It can also be done without urban sprawl

It can also be done without urban sprawl


Image: Valentina Dirmaier

The fact that Austria is still the leader in land use and in reckless concreting is emphasized again and again. Far less public awareness is a development that is at least as appalling and has long since caused irreparable damage to the landscape.

One of my two homes is only a kilometer from the Bavarian border, and there, as far as zoning is concerned, a completely different world opens up. Closed settlement areas, no fraying and in between, apart from farmsteads, almost no building activity. These days, after my appearance at the Leipzig Book Fair, I traveled to Saxony-Anhalt for a week, the same picture. When hiking in the Harz Mountains, you follow in Heinrich Heine’s footsteps, as was the case here a long time ago, through nothing but fields and forests from village to village, while the urban sprawl in large parts of Austria hardly offers an all-round view anywhere without scattered settlements or single-family houses simply popped into the area.

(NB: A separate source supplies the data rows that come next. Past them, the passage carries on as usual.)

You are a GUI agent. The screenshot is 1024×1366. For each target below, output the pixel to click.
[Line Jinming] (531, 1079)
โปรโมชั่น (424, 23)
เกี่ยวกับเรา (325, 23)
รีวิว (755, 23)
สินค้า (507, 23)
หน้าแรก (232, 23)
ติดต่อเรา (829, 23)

If rethinking in other areas of environmental protection is at least tentative – and thus much too slow – it seems as if the local development concepts of the communities, which were intended as a tried and tested countermeasure against uncontrolled growth, are becoming increasingly obsolete. What I have to perceive in my immediate geographical environment as avoidable serious new building sins in still intact landscape relics stunned me. I’m also stunned that we still put up with all of this with a typical Austrian shrug: It’s a shame, but there’s nothing you can do about it.

It is often said that Bavaria is closest to us in terms of mentality in our neighborhood. In this area, which immediately catches the eye, there is of course a difference like day and night. Although Söder’s empire is characterized by great economic dynamism, although it is particularly open to new manufacturing technologies and attracts investors from all over, people there, like in other parts of Germany, afford to draw clear building boundaries. You afford it because you don’t want to end up like Austria. It has nothing to do with looking backwards, with old-fashioned romanticism, if you make sure that it doesn’t proliferate everywhere. With aesthetics yes. And with immense costs for exploration far out, from the streets to the canal.

Yes, and there are also the interests of animals, plants and tourists to mention. The colorful brochures of the tourism industry pretend that Austria is beautiful. We have come a long way on the way to completely wasting this capital. What if the scales fell from the eyes of many guests one day?

Ludwig Laher is a writer and lives in the countryside in St. Pantaleon and in the city of Vienna.